Records for locating described items:

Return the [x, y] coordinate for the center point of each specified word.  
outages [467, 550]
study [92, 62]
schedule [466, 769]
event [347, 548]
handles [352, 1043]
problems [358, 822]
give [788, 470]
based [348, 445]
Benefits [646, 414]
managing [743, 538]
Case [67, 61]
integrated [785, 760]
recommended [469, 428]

- WHAT IS EXPECTED:
Recast every line of the material above as a numbered list, omitting any blank lines.

- TASK SOLUTION:
1. Return the [x, y] coordinate for the center point of each specified word.  
2. outages [467, 550]
3. study [92, 62]
4. schedule [466, 769]
5. event [347, 548]
6. handles [352, 1043]
7. problems [358, 822]
8. give [788, 470]
9. based [348, 445]
10. Benefits [646, 414]
11. managing [743, 538]
12. Case [67, 61]
13. integrated [785, 760]
14. recommended [469, 428]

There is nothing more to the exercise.